Quantum leap

I can think of at least five meetings I’ve been invited to sit in just because I am Finnish. Not that I didn’t enjoy sitting in – I’m pretty fond of the Swedish meeting culture with the coffee and the bullar, the cinnamon buns – and not that I took it as an insult or so, I just thought it was pretty obvious to everybody that I was there just so our company could show the prospective (Finnish) client that we had intimite knowledge of Finland, and Finns. We had one sitting right there in the office. Me.

OK, so she does look a little bored. But I got the shot.

Obviously, every now and then, my friends and friends of friends ask me things about Finland, too. Places to go to and restaurants to visit in Helsinki. (And sometimes, a Finn will call from Göteborg and ask me how to drive to Malmö).

And I’m always happy, and proud, to help.

But let’s face it. It’s stressful.

I need to know everything about two countries.

So, what may seem like a vacation to an outsider, is actually a huge research trip. I cover miles and miles every day, making mental notes of new restaurants, new bar/cafés (if it’s a bar/cafe, it’s always a bar, never a café, free tip to visitors to Finland), what the new words are, how people dress, and what the general atmosphere in Helsinki, my old city, is.
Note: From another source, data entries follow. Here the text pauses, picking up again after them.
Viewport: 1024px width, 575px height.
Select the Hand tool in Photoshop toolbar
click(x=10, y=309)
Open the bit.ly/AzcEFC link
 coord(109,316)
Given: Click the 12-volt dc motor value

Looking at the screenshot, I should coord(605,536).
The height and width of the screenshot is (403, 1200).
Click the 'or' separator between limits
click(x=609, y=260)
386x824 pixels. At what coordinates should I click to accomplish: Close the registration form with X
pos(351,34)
While doing that, I also have to make sure my two bi-national kids get a good dose of my old country, and, well, the son’s country of birth. That’s why I take them to the same park I used to play in as a kid, and that’s why, on the way there, I drive by the house where my family lived when I was born, point to the windows, and tell stories of how I didn’t have a real bed but instead, had to sleep on two chairs facing each other.
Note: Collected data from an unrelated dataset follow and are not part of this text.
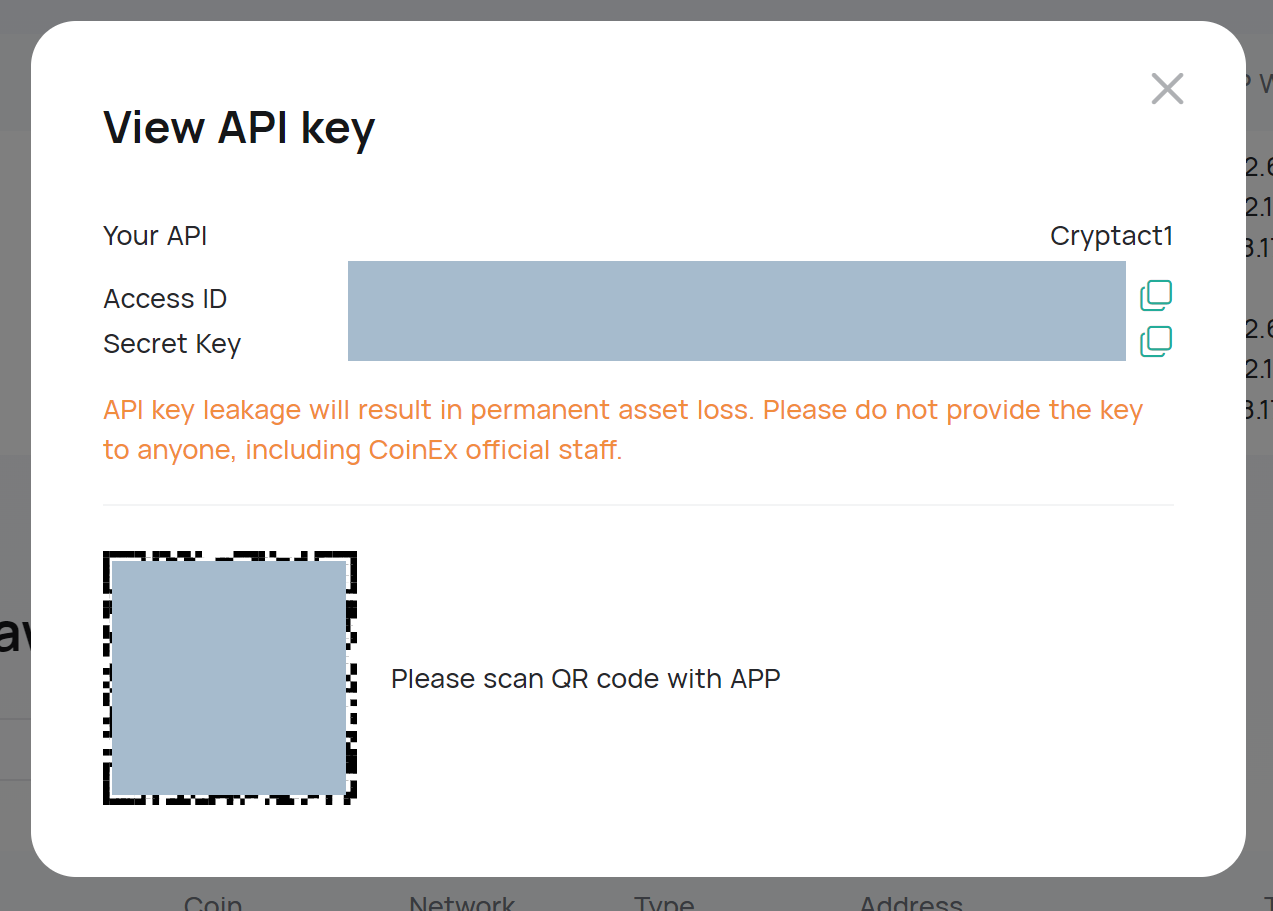Close the View API key dialog
This screenshot has height=911, width=1273.
(x=1167, y=89)
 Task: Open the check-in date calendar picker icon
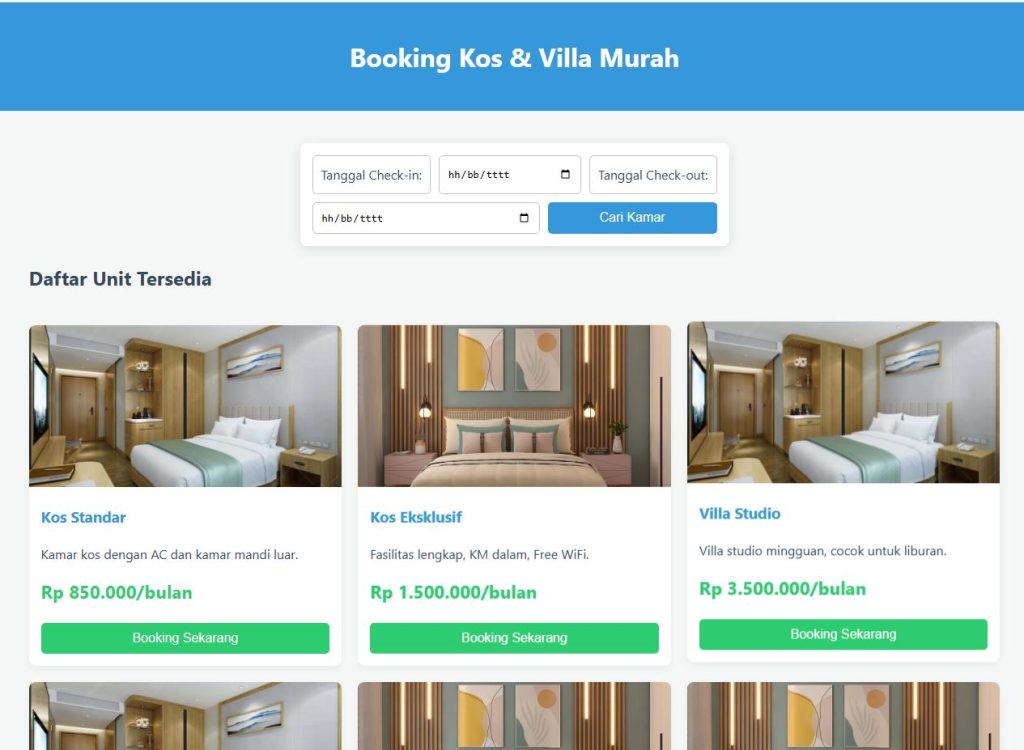coord(565,174)
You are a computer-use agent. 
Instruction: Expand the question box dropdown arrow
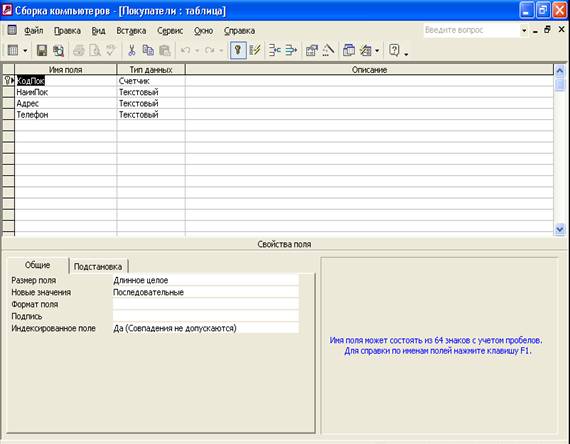click(524, 31)
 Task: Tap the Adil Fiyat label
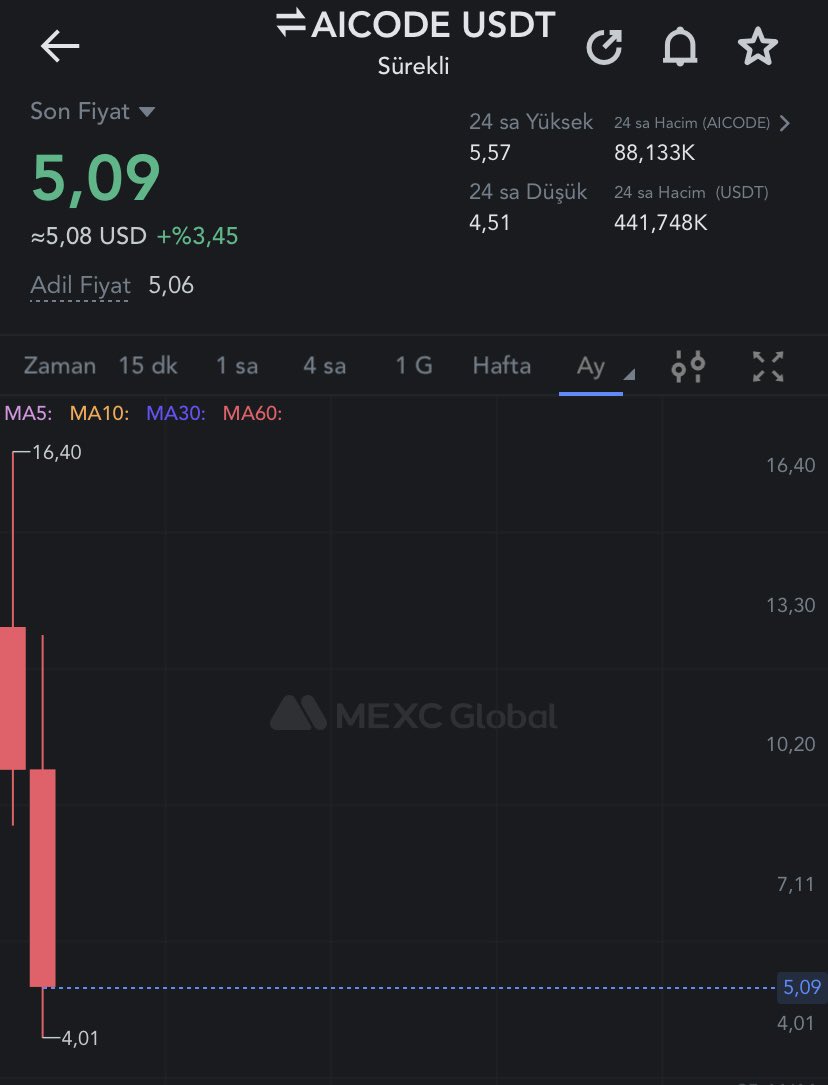80,285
In the park then, I spend a good 15-20 minutes trying to coax my 3-year-old daughter into walking through a playground tunnel so I can take a photo of her. Not because I think she’d look good – but hey, you know she did – but because my dad took a photo like that of me some, um, decades ago.
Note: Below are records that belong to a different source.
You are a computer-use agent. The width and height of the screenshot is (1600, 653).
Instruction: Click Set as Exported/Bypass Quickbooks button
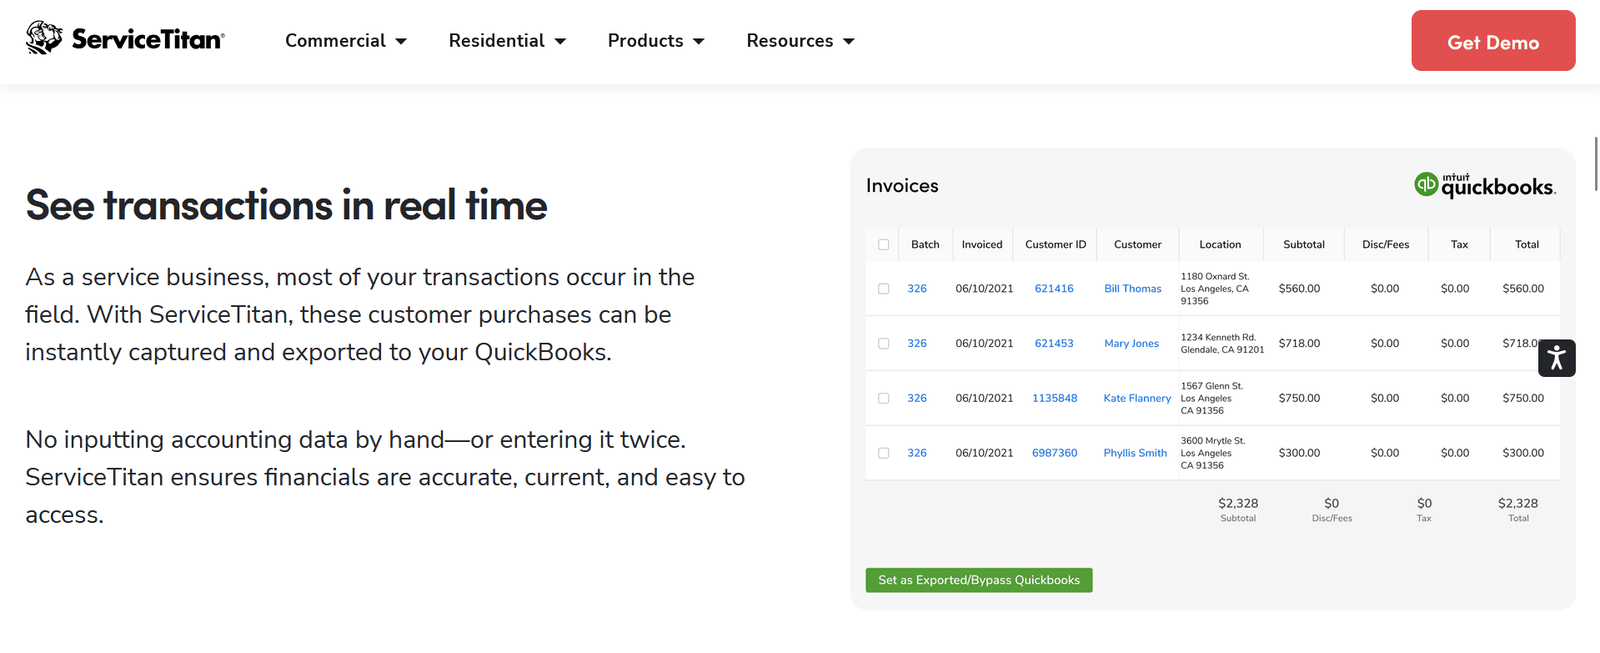point(979,580)
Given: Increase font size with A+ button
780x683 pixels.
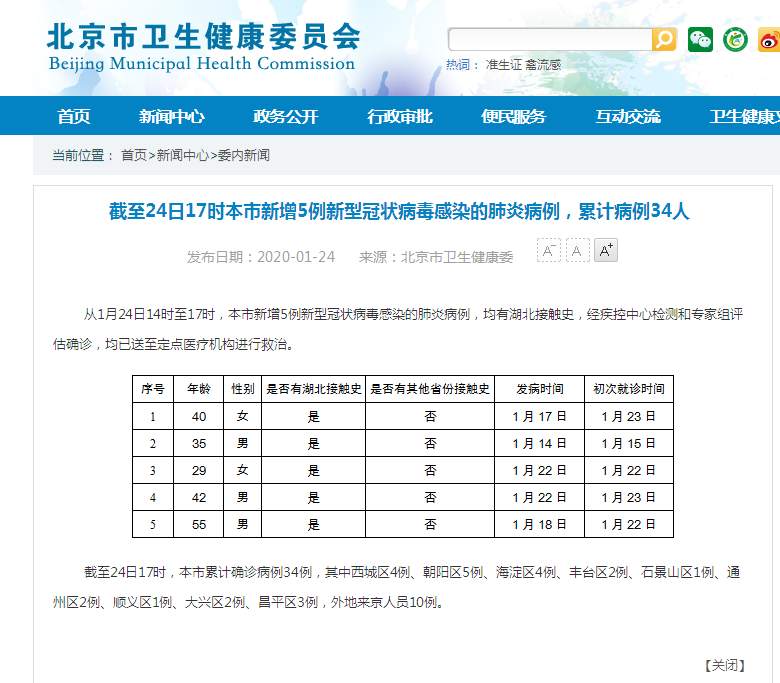Looking at the screenshot, I should [x=606, y=250].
I also promised the kids we’d go for a tram ride tomorrow because it’s exciting, and because I love trams. I used to fall asleep to the sound of the trams outside.

I would love to add another photo shoot to the trip, and snap one of her doing long jump at the track where my dad took a photo of me in action, and where J and I used to go skating with the son’s stroller.

Somehow, I’m somewhere in-between my old Helsinki, up to the 1990s, the Helsinki of Jessica and Risto (2002-2004), and the Helsinki of today, which is still mine, and ours, except people keep changing it.

The clock that was on the wall of that building where I lived the first five years of my life is still there, as is the store it belongs to, but the grocery store right next to it is not. Across the street, there’s no movie theatre anymore, instead, there’s a gym. But not the gym that J went to, but another one.

On the roof of the building at the roundabout by the square there’s still a neon sign. It used to belong to an insurance company. Today, it’s a beer ad. Well, there’s no police directing the traffic in the middle of the circle, either.

But there’s still the sound of the trams.

Even if they seem to have changed all the tram routes, dammit.

4 thoughts on “Quantum leap

  1. I remember when I was six and my Mum wanted to take a picture of me sitting on the stairs of the school in northeastern Savo where she used to live as a kid. Now I take pictures of my children in the same park in Töölö where I used to play.

    Think I recognize the clock and the movie theatre and the neon sign.

    Damn, wish I had Your ability to tell a story.